====== Extracted data
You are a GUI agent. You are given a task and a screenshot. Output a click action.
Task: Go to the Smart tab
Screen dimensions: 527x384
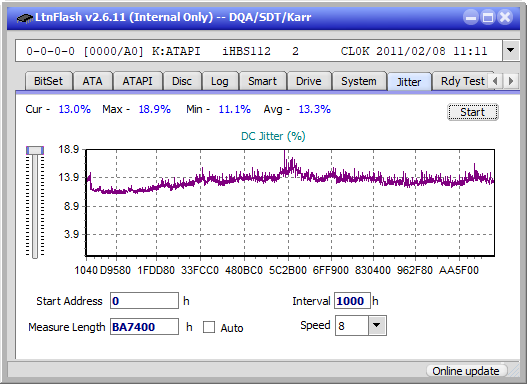pyautogui.click(x=262, y=81)
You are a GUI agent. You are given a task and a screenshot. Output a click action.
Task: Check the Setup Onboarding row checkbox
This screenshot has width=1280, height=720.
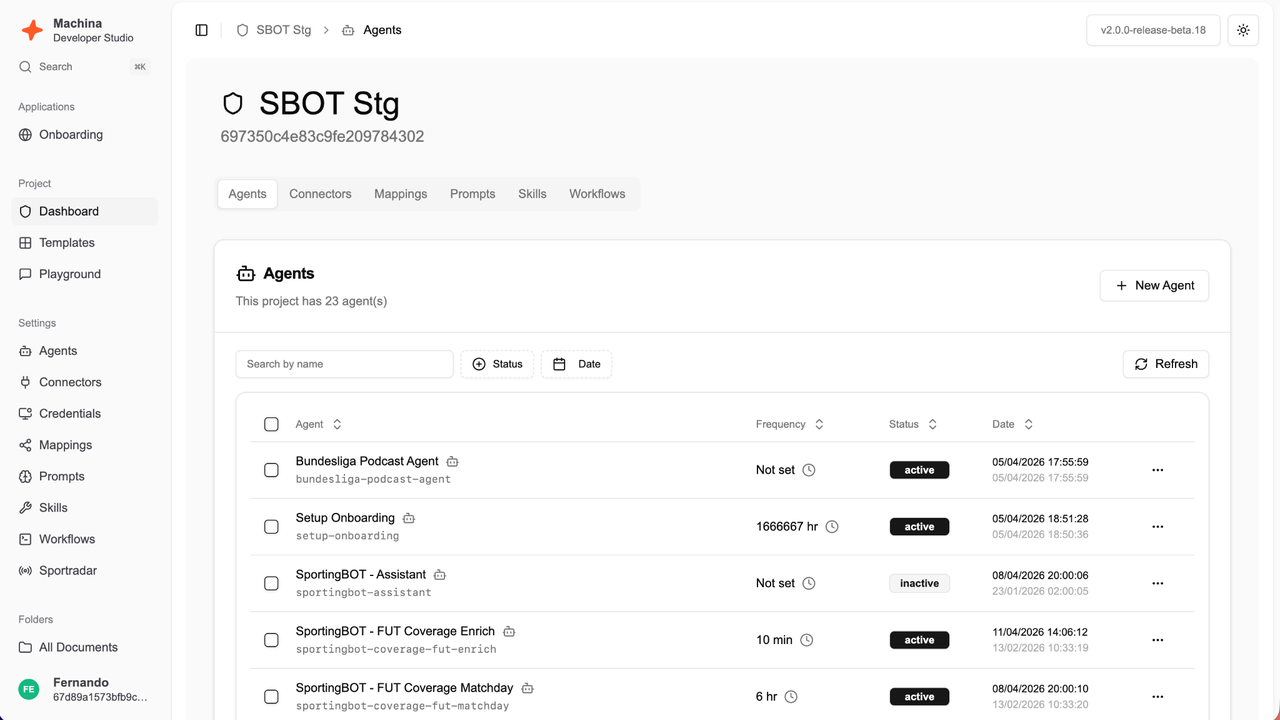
============
• _Assigned task_:
Produce a verbatim copy of every entry, excluding pictures.

• _Response area_:
You are a GUI agent. You are given a task and a screenshot. Output a click action.
Task: Go to the Smart tab
Screen dimensions: 527x384
pyautogui.click(x=262, y=81)
You are a GUI agent. You are given a task and a screenshot. Output a click action.
Task: Check the Setup Onboarding row checkbox
This screenshot has width=1280, height=720.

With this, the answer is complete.